• **EXTRAIT PROPOSÉ**:
····················

LE TRAVAIL SUR LES ENERGIES
Voyons maintenant comment peuvent se vivre, lorsque nous revenons aux catégories ontologiques, ces épousailles avec notre lshah ainsi que celles qui leur sont intimement imbriquées et qui font de nous la Ishah de Dieu.
Nous lisons qu’au sixième jour Dieu crée Adam à son image, pour le faire à sa ressemblance, mais il est dit immédiatement après, au deuxième chapitre de la Genèse, « qu’il n’y avait pas d’Adam, pas d’Homme pour cultiver la terre ». Paroles contradictoires, mais en apparence seulement: l’Homme n’était pas encore prêt, dans cette situation de sixième jour, à cultiver sa terre intérieure. Le récit se poursuit et nous apprenons aussi qu’il n’y avait pas d’arbres sur terre parce que le Seigneur-Dieu n’avait pas fait pleuvoir. Sans pluie, la terre se dessèche et ne peut produire. C’est alors que l’Homme implore le ciel. Ainsi cet Adam incapable de cultiver la terre attendait du ciel une pluie miraculeuse. Il ne pouvait encore comprendre que ce n’était pas des cieux que cette pluie allait descendre, mais que l’humide allait sortir de lui lorsqu’il aurait pris conscience des énergies qui l’habitent.

····················

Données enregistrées
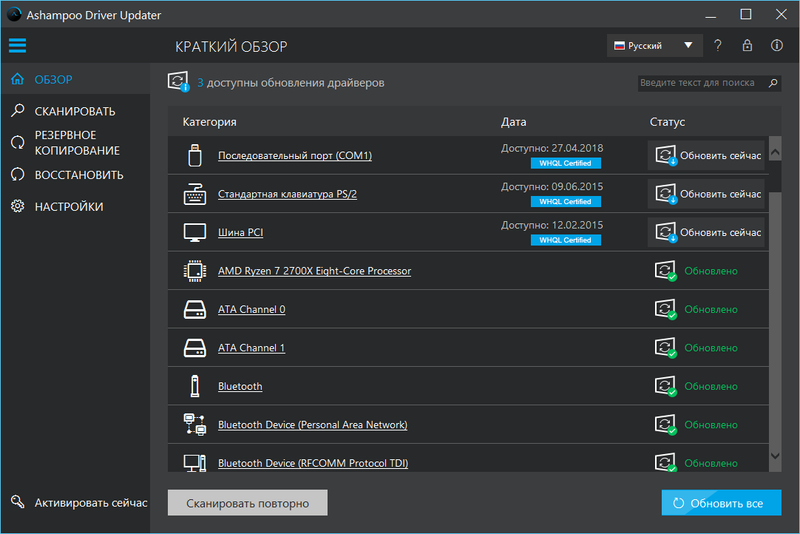The height and width of the screenshot is (534, 800).
Task: Click the AMD Ryzen processor chip icon
Action: 194,271
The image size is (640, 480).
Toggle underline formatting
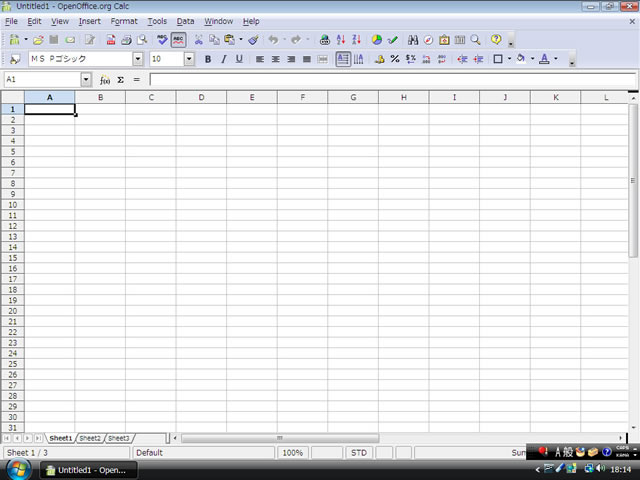[239, 59]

····················

• **CONSIGNE**: Reprenez l'extrait consacré au travail sur les énergies et prolongez-le à partir de sa dernière phrase. Ces données forment un matériau indépendant de l'extrait.

• **RÉSULTAT DE L'EXERCICE**:
Tout à coup, poursuit le texte, une « vapeur » monta de la terre et se répandit sur toute la surface de la Adamah. Voilà « l’humide » qui monte des profondeurs. Voilà le premier « humide » qui apparaît. Et qu’est-il si ce n’est la manifestation des énergies créées qui se trouvent à l’intérieur de chaque être humain? La vapeur est de l’eau et du feu; elle exprime le désir de l’Homme envers l’Époux divin; nous découvrons ici la relation érotique, la relation de mariage: il n’y a humidification que lorsqu’il y a désir. Cette vapeur, eau et feu, est l’amour, l’amour et le désir de chacun de nous pour Dieu. Et cette vapeur, cette montée des énergies porte une exigence d’accomplissement. Elle est naturelle. Elle n’est pas le fait de la volonté d’Adam encore trop peu conscient. Adam est certes créé à l’image de Dieu, ensemencé par le Germe divin, mais ce Germe n’a pas encore commencé à se révéler dans sa conscience.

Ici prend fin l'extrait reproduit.